During the 1950s and 1960s, US spy planes made regular flights across Europe, Central Asia, and the Middle East, photographing the terrain to track military targets. A chunk of the Middle Eastern photographs were declassified in 1997, and now those airborne images are helping archaeologists track changing features in the landscape that in many cases are no longer visible today, according to a new paper published in .
Co-author Emily Hammer is a landscape archaeologist at the University of Pennsylvania, meaning she studies how humans in the past were organized with respect to their environment and landscape: where people were living, where their roads were, where their irrigation canals were, and so forth. But it’s not always possible to see more large-scale features on the ground, so aerial photos and satellite imagery are a critical tool for landscape archaeologists.
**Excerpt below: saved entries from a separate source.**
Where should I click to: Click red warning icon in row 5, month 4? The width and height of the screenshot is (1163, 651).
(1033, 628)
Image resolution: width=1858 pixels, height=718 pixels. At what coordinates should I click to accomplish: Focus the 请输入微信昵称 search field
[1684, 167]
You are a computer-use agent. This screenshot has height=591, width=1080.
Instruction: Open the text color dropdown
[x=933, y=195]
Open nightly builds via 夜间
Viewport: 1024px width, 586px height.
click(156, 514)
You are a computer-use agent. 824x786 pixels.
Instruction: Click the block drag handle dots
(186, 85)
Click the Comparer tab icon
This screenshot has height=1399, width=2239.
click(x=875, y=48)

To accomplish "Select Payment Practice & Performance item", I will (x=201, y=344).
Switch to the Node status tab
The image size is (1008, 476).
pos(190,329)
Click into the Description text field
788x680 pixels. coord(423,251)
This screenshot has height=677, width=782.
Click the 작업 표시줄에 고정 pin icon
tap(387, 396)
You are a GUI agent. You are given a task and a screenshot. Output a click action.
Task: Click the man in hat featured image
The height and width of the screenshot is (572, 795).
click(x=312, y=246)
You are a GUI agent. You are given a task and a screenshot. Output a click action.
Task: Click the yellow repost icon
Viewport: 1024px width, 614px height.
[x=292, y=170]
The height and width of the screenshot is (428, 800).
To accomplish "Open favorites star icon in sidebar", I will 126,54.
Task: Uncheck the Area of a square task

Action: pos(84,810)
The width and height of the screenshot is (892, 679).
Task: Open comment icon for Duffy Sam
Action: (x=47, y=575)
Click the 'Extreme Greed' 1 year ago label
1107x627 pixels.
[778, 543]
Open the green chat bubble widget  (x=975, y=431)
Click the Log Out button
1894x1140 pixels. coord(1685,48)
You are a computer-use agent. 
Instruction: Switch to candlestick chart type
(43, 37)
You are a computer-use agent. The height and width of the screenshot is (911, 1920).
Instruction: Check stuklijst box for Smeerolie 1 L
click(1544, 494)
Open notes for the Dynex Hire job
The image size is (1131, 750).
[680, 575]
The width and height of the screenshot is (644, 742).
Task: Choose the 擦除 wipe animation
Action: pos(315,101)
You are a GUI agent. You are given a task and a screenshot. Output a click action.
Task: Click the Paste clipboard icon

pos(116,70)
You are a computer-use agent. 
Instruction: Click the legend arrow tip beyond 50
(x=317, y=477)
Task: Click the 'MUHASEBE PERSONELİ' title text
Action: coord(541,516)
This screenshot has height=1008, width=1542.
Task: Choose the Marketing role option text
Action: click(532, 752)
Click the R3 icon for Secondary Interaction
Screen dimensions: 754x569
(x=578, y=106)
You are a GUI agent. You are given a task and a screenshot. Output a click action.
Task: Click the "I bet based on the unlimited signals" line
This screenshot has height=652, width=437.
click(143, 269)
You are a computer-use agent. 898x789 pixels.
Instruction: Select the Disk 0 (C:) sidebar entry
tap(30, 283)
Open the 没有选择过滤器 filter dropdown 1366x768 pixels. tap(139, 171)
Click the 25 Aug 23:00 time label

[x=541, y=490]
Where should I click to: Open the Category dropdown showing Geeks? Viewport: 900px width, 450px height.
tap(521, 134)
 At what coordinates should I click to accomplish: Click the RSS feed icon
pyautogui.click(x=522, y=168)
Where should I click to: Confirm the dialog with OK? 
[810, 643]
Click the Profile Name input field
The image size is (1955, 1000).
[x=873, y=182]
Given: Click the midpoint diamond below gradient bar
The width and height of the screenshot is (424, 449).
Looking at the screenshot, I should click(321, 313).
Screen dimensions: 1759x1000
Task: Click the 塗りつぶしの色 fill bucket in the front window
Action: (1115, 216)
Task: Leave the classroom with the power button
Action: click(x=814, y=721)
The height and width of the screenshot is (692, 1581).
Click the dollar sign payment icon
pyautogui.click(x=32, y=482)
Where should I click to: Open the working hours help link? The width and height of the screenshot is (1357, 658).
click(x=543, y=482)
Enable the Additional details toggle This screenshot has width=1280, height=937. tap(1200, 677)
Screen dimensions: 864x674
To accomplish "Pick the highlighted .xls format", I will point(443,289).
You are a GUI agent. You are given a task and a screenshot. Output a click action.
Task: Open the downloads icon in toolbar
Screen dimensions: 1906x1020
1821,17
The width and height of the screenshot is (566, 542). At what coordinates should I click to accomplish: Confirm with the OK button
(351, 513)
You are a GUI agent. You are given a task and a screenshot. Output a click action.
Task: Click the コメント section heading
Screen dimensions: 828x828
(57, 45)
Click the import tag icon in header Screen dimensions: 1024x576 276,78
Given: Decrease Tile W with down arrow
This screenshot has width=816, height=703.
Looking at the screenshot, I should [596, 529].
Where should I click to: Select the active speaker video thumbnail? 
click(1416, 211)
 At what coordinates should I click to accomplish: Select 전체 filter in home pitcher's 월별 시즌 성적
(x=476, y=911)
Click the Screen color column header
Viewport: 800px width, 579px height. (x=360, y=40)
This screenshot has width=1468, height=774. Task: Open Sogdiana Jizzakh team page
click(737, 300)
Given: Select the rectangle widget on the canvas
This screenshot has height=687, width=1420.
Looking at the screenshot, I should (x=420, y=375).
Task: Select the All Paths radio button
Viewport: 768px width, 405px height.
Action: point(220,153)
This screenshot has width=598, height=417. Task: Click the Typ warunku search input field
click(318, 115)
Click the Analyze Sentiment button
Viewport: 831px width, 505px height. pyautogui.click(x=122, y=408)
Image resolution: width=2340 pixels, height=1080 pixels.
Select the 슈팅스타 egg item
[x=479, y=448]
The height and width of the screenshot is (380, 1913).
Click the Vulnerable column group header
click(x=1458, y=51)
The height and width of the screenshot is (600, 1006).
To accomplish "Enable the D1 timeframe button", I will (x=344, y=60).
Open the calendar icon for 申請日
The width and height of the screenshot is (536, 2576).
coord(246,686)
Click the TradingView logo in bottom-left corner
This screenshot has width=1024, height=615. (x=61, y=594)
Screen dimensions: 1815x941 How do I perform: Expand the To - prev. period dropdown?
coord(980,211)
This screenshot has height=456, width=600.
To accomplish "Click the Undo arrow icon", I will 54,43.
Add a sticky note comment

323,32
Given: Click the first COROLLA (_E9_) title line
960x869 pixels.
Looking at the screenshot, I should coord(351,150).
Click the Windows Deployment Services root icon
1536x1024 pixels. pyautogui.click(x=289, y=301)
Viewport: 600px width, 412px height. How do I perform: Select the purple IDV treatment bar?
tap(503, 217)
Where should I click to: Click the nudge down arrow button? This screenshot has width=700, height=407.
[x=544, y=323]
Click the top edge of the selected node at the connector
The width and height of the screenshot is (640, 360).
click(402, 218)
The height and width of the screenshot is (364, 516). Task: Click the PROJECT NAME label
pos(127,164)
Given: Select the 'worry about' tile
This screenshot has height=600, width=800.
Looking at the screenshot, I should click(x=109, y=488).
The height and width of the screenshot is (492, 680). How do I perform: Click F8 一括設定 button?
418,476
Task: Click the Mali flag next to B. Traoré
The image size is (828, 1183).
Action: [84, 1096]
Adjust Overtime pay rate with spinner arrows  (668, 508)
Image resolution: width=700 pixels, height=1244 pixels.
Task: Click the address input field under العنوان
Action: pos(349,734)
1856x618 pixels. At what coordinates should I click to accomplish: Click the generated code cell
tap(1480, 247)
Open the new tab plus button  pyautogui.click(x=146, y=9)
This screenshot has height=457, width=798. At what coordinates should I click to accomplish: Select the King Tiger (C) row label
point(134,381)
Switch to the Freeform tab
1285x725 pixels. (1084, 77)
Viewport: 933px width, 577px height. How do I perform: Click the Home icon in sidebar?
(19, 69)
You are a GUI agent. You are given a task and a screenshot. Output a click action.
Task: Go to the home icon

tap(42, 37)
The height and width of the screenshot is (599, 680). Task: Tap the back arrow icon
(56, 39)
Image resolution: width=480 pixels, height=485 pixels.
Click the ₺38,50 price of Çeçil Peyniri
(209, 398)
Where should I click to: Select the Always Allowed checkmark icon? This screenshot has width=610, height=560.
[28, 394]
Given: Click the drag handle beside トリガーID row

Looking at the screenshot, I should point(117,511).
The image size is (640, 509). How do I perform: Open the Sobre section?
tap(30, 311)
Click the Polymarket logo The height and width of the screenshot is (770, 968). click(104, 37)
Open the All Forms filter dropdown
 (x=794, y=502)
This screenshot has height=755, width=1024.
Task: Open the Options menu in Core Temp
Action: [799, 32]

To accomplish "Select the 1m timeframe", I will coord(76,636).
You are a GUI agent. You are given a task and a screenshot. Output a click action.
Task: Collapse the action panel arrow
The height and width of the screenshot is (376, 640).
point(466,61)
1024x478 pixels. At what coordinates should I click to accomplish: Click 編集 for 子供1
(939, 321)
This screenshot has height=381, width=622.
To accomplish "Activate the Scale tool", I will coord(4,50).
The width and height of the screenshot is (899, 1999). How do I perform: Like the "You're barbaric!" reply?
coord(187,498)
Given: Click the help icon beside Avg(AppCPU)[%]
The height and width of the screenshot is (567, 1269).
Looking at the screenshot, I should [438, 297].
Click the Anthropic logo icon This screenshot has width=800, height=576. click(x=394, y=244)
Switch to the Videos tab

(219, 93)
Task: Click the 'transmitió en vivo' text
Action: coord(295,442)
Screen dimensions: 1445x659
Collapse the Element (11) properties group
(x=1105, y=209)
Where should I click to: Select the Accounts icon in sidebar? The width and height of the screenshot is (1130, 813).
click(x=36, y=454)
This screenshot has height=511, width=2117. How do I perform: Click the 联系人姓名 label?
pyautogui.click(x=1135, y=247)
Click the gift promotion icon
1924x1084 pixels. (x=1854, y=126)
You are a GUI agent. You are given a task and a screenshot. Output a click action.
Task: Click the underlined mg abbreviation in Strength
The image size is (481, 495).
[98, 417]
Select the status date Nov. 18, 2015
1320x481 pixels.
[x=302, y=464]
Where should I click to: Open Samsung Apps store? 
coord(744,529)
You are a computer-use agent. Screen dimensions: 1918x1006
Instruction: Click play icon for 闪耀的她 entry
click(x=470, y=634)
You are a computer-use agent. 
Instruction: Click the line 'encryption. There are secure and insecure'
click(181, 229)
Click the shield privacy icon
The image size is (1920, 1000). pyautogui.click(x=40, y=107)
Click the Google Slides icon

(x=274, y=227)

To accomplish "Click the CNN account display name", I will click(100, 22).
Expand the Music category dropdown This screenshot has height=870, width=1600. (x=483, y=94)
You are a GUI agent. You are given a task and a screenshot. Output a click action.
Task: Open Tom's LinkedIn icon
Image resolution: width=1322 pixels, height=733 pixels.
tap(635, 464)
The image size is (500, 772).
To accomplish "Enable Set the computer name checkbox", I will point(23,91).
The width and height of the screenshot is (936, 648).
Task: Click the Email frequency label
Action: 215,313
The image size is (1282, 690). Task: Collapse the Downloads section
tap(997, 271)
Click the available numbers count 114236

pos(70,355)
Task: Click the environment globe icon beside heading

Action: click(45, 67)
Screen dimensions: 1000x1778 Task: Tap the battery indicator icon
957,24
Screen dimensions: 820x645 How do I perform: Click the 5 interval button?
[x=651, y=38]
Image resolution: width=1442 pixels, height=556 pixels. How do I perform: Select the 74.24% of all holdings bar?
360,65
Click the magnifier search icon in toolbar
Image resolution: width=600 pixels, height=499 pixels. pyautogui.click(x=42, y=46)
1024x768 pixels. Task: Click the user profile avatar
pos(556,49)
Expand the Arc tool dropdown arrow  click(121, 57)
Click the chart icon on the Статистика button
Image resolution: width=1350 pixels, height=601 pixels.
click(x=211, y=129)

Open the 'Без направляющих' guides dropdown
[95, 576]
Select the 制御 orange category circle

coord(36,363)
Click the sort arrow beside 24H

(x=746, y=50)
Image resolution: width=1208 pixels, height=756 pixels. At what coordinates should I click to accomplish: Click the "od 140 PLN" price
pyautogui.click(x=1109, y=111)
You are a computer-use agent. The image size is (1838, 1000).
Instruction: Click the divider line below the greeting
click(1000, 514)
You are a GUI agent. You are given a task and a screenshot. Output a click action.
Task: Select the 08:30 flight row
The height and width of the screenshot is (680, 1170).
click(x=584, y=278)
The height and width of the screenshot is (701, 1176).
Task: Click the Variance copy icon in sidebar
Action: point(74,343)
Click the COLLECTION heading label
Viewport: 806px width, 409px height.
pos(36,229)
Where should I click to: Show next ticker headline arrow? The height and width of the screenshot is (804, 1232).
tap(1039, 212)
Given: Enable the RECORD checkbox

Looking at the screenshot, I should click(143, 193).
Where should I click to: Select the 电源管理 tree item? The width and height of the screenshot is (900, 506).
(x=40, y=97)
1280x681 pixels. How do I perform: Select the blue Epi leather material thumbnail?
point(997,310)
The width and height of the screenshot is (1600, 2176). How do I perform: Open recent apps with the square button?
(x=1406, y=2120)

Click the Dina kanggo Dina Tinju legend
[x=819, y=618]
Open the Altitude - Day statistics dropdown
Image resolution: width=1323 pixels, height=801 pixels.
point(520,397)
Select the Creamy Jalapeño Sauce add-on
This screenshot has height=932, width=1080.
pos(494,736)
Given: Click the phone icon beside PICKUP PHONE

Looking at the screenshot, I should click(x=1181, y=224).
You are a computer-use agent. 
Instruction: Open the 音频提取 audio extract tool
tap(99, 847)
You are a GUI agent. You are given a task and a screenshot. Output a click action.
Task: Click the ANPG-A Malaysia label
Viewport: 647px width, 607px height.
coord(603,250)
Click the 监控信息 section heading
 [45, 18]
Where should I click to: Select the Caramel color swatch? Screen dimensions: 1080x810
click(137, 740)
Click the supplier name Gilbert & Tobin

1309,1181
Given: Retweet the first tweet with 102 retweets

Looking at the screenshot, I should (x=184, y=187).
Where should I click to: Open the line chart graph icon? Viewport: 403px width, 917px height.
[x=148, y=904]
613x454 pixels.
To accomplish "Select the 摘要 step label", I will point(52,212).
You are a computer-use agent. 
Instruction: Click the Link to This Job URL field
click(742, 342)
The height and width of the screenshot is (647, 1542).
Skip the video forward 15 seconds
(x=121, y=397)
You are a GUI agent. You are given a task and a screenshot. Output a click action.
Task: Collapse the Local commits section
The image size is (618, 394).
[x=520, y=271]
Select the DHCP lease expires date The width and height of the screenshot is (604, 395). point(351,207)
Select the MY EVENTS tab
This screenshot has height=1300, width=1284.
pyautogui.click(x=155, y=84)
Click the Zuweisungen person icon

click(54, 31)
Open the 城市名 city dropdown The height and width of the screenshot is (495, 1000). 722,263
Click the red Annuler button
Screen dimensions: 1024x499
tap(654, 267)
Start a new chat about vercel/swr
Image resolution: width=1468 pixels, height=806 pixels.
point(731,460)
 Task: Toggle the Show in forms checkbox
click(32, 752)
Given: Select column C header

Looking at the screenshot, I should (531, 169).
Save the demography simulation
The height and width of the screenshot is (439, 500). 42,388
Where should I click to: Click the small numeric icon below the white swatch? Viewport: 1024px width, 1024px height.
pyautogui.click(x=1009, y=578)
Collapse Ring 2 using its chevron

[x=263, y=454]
“[It] lets you stand back and see larger patterns that tell us about how humans relate to their environment in the past.”
“It’s like an impressionist’s painting,” said Hammer, in that there is no discernible pattern when viewed up close. “Just like stepping back from the blobs of paint on an Impressionist painting reveals the full picture, [aerial and satellite imagery] lets you stand back and see larger patterns that tell us about how humans relate to their environment in the past.”
Hammer and her co-author, Jason Ur of Harvard University, had previously studied images from the CORONA spy satellite program that ran from 1959 to 1972, but the resolution in most of those photos wasn’t good enough to capture the features they were most interested in. Then a Chinese colleague mentioned he had used U2 images of his village in China, with much better resolution for archaeological purposes. That launched several months of tedious detective work, since none of the images had been indexed or scanned.
They painstakingly unspooled rolls of film over a light table to pick out frames of interest. Then they photographed the negatives incrementally and pieced together each frame. The final step: georeferencing the images with GIS software to ensure their image dataset matched real-world coordinates.
Interesting archaeological features captured in the images included a canal irrigation system in Northern Iraq and prehistoric stone-wall hunting traps called desert kites, which were used to trap animals like gazelle over 5,000 years ago. The kites were preserved for a very long time because of the dry desert environment, but as modern agriculture expanded into the region, the kites were destroyed. The old U2 plane images captured many when they were still intact, giving Hammer and Ur an excellent birds-eye view of an ancient hunting tool.
On a more recent time scale, the U2 images preserved landscape information about the Mesopotamian marsh villages in Southern Iraq, whose inhabitants used to live on floating islands of reed, herding water buffalo and fishing. The villages were destroyed as hydro-electric dams were built in the region and when Saddam Hussein drained the marshes in the 1990s.
Although the marshes are currently being rehabilitated, “Even if the environment itself is recreated, what has been destroyed and will never be recreated is a way of life that had existed for thousands of years in this very unique environment,” said Hammer. There are CORONA images for this region prior to Hussein’s drainage, but the low resolution doesn’t reveal much detail. “With the U2 photographs, we can see and count individual reed huts,” she said. This could help resolve ongoing debates about exactly how many people were displaced during the drainage project.
Thus far, their index includes only the Middle Eastern flights of U2 planes that have been declassified, but the planes also flew over China, Eastern Europe, the former Central Asian Soviet Republics, parts of South America, and Cuba. If and when those photographs are declassified, they can be easily added to the data set. “We paved the road for creating an index for other areas of the world,” said Hammer. “People who are interested in the history, archaeology, and environmental change in the Middle East can use the index we have created to identify the photos that cover their area of interest.”
Hammer is currently doing field work at two early Mesopotamian cities: Ur and Lagash. Ur used to sit right along the Euphrates River, but it’s now located 15 kilometers away in the desert because the river’s path has shifted over time. The U2 photos are useful to help track the shifting position of the Euphrates River, along with analyzing soil samples and pottery fragments excavated from the site. Modern Iraq is a desert that relies on irrigation to grow crops.
For a long time, historians and archaeologists thought that early cities in the region also relied on irrigation for their agriculture. “But in the past, the Persian Gulf extended further north than it does today, and so did the marshes of southern Iraq,” said Hammer. “So there’s a good possibility that these cities were located in the middle of a marsh. They were in a wetland environment, not a desert environment.”